__Task brief__.
Every line below between the one holding "Where should I" and the one holding "The width and", inclusive, should be copied exactly, and no other line.

__Material for this exercise__.
○ ○ ○ ○

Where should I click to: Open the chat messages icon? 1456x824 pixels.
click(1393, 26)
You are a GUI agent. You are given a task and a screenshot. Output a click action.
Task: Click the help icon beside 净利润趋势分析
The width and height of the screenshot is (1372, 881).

○ ○ ○ ○

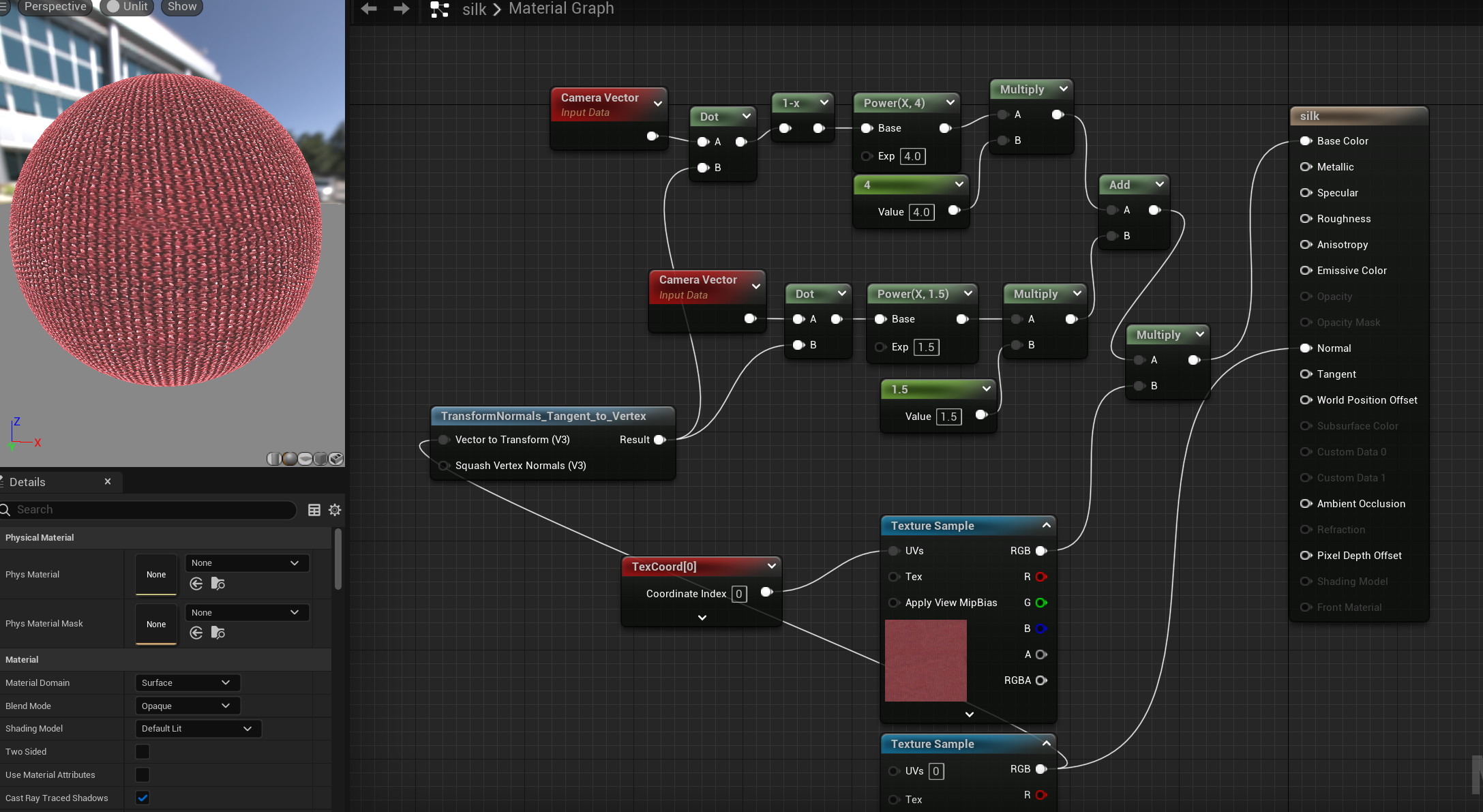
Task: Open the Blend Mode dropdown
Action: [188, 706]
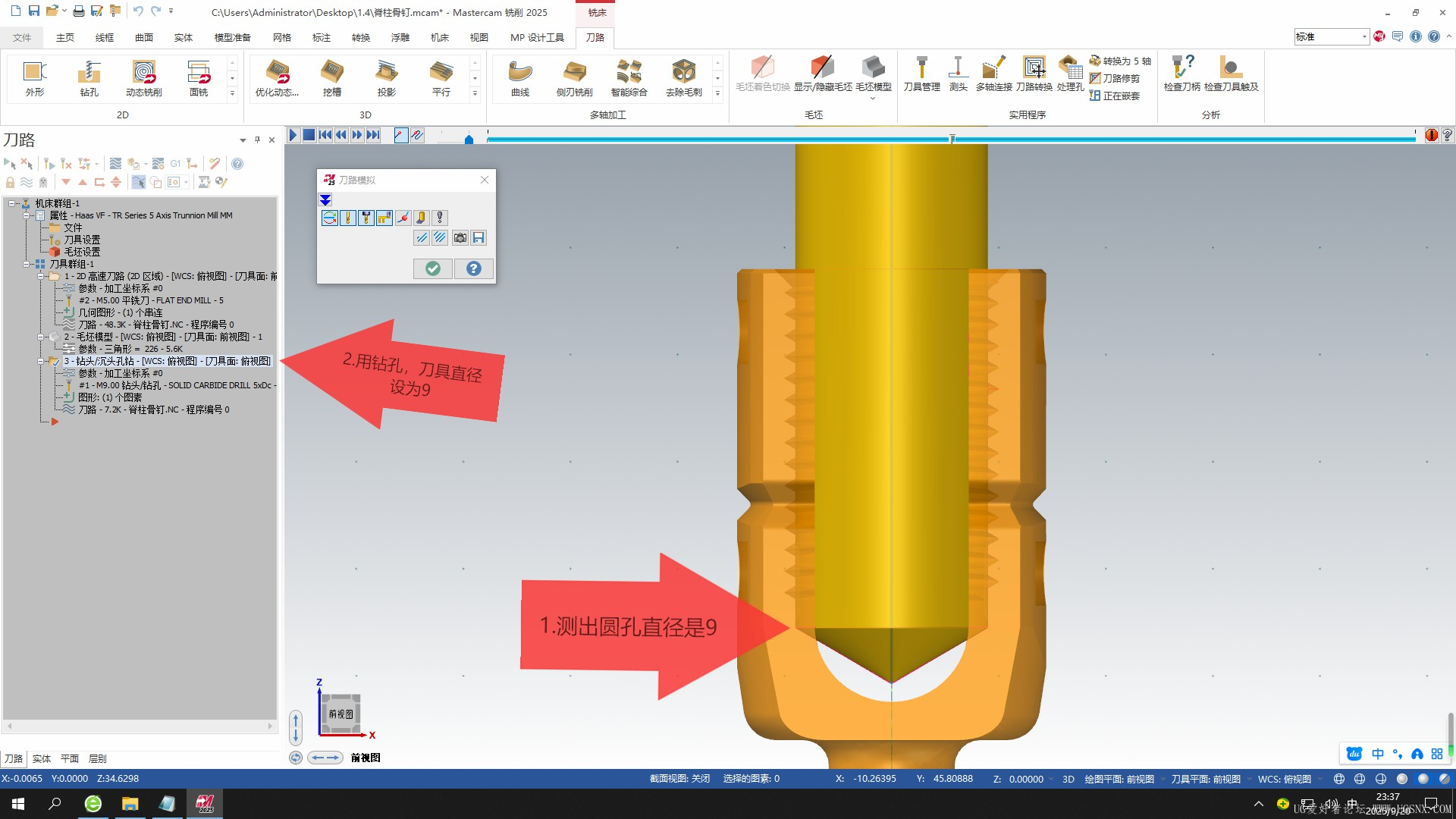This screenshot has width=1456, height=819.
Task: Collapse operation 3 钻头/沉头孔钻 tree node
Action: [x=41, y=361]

○ ○ ○ ○

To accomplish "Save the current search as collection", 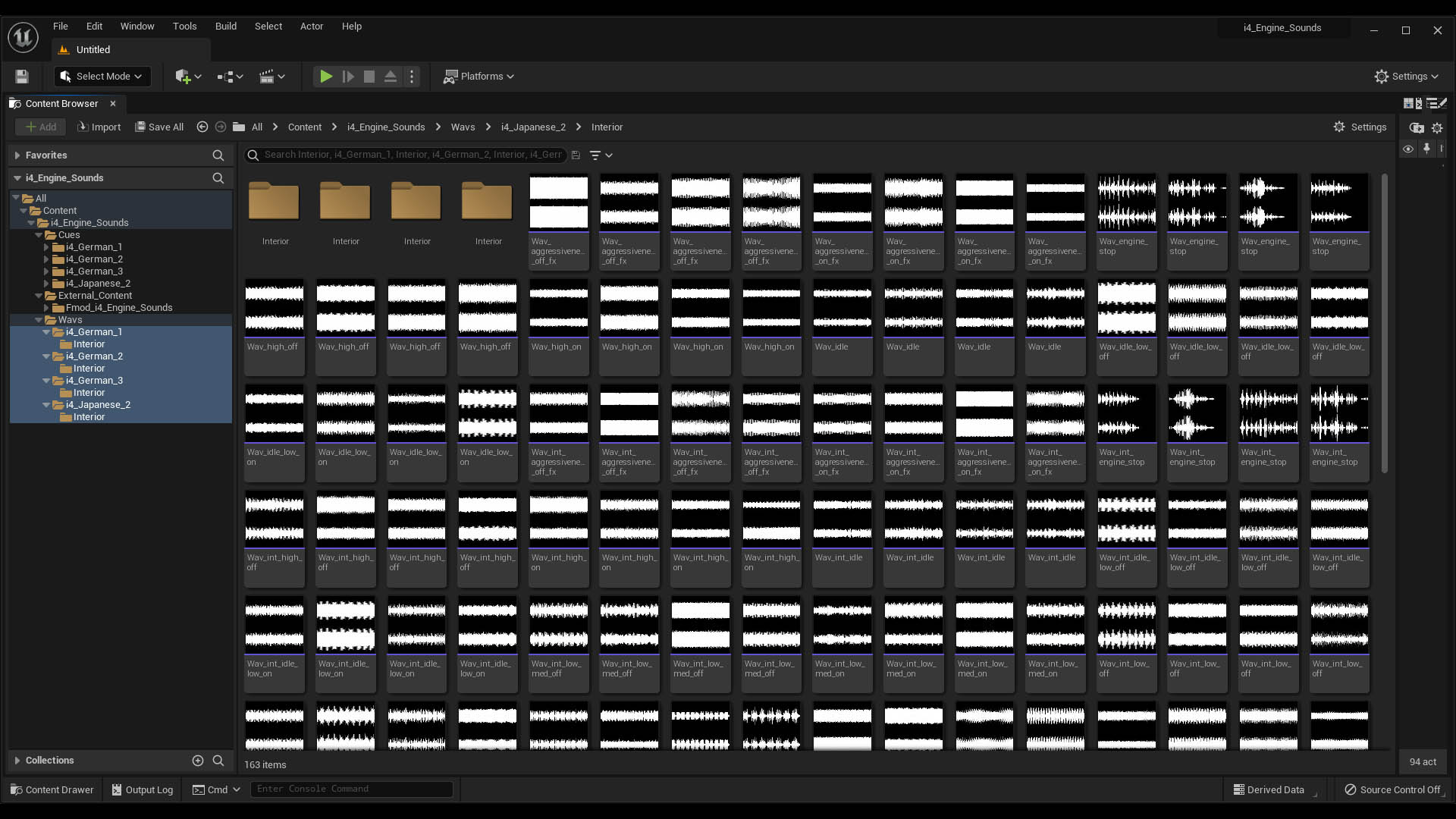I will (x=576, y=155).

○ ○ ○ ○

__Task result__.
Where should I click to: Open the chat messages icon? 1456x824 pixels.
click(1393, 26)
You are a GUI agent. You are given a task and a screenshot. Output a click action.
Task: Click the help icon beside 净利润趋势分析
The width and height of the screenshot is (1372, 881).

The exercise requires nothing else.